<<<<
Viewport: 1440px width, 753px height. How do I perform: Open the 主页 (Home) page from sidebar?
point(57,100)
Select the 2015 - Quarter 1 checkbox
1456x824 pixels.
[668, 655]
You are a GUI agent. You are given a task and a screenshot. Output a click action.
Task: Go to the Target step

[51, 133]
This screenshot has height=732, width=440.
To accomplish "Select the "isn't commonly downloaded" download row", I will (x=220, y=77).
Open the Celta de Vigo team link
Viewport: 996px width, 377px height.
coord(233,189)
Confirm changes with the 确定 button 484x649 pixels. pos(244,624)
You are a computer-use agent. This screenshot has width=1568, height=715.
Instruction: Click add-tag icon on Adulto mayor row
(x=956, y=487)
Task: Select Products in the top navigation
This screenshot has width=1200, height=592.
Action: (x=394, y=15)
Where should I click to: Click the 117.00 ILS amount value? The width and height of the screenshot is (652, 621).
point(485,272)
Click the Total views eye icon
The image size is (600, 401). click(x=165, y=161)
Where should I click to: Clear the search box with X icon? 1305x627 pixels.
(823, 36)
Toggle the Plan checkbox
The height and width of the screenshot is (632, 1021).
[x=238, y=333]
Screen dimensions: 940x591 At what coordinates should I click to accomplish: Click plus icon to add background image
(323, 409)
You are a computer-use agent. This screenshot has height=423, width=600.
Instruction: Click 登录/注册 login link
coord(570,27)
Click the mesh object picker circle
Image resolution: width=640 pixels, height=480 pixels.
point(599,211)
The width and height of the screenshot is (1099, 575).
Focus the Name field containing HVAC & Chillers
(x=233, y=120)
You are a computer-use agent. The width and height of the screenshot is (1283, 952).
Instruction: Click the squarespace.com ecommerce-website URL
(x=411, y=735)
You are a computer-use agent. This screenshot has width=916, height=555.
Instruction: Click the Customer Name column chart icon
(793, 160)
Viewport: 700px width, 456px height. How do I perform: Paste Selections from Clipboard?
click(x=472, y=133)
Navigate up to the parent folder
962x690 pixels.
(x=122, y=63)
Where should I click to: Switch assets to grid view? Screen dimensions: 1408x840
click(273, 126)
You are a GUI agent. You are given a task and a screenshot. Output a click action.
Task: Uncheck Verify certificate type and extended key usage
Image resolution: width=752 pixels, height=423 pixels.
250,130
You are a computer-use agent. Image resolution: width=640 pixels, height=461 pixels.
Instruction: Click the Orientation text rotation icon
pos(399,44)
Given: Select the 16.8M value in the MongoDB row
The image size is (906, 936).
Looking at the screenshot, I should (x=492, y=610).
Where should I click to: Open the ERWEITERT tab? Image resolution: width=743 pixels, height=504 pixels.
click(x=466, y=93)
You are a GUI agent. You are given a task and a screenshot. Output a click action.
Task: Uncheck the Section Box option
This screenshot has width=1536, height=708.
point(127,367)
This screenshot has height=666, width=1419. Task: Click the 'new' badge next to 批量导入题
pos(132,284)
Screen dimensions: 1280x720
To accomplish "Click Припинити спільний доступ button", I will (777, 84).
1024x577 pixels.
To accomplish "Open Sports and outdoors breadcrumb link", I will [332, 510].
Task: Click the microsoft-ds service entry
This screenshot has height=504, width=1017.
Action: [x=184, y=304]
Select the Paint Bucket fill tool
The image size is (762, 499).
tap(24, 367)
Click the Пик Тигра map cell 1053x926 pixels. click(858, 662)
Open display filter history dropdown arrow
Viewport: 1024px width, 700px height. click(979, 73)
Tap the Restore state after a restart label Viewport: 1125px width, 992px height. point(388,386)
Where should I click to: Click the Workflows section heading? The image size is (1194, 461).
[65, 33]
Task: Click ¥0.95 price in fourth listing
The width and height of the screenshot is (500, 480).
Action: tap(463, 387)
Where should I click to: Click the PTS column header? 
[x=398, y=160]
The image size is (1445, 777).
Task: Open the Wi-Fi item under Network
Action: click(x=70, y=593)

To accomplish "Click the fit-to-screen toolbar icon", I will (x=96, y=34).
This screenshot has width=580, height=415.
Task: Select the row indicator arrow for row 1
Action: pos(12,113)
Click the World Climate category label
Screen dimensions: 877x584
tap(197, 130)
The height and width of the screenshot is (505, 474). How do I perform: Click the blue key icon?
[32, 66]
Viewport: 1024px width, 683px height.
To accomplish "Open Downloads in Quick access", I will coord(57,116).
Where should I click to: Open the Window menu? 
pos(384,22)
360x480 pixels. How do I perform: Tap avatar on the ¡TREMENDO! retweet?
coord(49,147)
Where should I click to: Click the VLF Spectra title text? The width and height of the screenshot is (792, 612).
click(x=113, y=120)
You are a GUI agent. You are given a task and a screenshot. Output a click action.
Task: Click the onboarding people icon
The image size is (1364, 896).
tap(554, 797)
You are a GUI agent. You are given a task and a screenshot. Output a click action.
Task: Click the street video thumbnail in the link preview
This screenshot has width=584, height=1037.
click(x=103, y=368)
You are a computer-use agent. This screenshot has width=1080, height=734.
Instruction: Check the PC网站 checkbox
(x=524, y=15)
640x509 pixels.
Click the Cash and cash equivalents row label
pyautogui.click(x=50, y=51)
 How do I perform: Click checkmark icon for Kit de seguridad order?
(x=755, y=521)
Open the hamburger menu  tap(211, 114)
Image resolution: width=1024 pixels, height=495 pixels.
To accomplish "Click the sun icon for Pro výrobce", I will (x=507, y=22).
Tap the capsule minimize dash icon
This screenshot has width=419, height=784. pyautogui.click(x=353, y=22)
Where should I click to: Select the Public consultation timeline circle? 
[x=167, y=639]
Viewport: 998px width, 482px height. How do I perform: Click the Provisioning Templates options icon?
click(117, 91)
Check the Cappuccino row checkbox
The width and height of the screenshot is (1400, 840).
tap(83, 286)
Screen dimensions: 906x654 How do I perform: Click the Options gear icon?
>>>>
→ YOUR OBJECTIVE: Every line above that holds the word "button" is to be found and copied.

→ TASK ANSWER:
Confirm changes with the 确定 button 484x649 pixels. pos(244,624)
To accomplish "Click Припинити спільний доступ button", I will (777, 84).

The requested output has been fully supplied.